Yüz yüze konuşmadığı, mektuplaştığı iki arkadaşı vardı tabi. İki kardeş Yoshinori ve Haruto. İkisi de Japonya'da yaşıyordu ve tek iletişim kaynakları telefon, mektuptu. Üçü gerçekten sadece bir kere yüz yüze konuşup gezebilmişlerdi. Bay Kanemoto iş seyahati için Seul'e geldiği zamandı, üstünden de epey zaman geçmişti tabi, neredeyse iki yıldır görüşemiyorlardı yüz yüze.
Haruto, Kanemoto ailesinin evlat edinilmiş çocuğuydu. Yoshinori ile öz kardeş değillerdi, Hyunsuk ikisinin arasındaki bu bağı çok seviyordu. Aynı anne ve babadan olmamalarına rağmen epey iyi bir ilişkileri vardı ve her ne kadar farklı özelliklere sahip olsalar da dışarıdan bakıldığı zaman ikisini gerçek kardeş zannedenler vardı.
Bazen gerçekten onlara imreniyordu Hyunsuk. Bir abisi, ablası, kardeşi yoktu. Koskoca evde otuz - kırk yaşlarındaki hizmetlilerle, korumalarla yirmi dört saat geçirmek zorundaydı. Bir yere giderken, evden çıkarken, dolaşırken, her yerde kendinden epey büyük insanlarla dolaşıyordu. Yaşıtları onunla düzgün bir ilişki kurmak istemiyordu zaten. Bu iki durum da yarasına iyice tuz basıyordu.
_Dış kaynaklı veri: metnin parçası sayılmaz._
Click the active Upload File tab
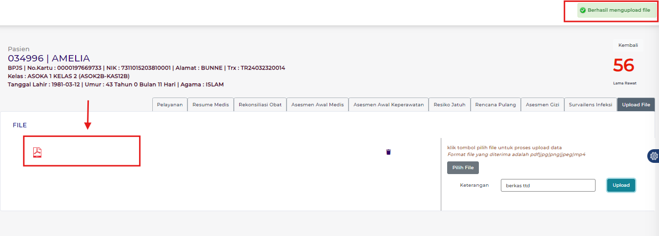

Ama bu sene bir şeyleri değiştirme vakti gelmişti. Bu sefer bu doğum günü partisinde kendi yaşıtı biriyle dostluk kuracaktı. Bir arkadaşa gerçek anlamda ihtiyacı vardı, yalnızlığın pençeleri altından çıkaracaktı kendini.
Karşısında dikildiği altın kaplama boy aynasından son bir kere annesinin giymesi için ona hazırladığı kombinine baktı. Fazla renkliydi, her zamanki gibi, iç dünyasının tam tersini yansıtacak renkler...
"Birini bulacaksın." dedi Hyunsuk aynadaki görüntüsüne sert sert bakarak.
"Bir arkadaşa ihtiyacın var senin, sevgili bile olur, belki de bir yavşak. Ama 𝑖𝑙𝑙𝑎 𝑏𝑖𝑟𝑖𝑛𝑖 𝑏𝑢𝑙𝑎𝑐𝑎𝑘𝑠𝚤𝑛."Boynundaki kırmızı, siyah desenli fularını düzeltti ve ağır adımlarla kapısını kapatarak odasından çıktı. Kapının önünde onu bekleyen koruması Bay Hwang ile beraber bahçeye indi.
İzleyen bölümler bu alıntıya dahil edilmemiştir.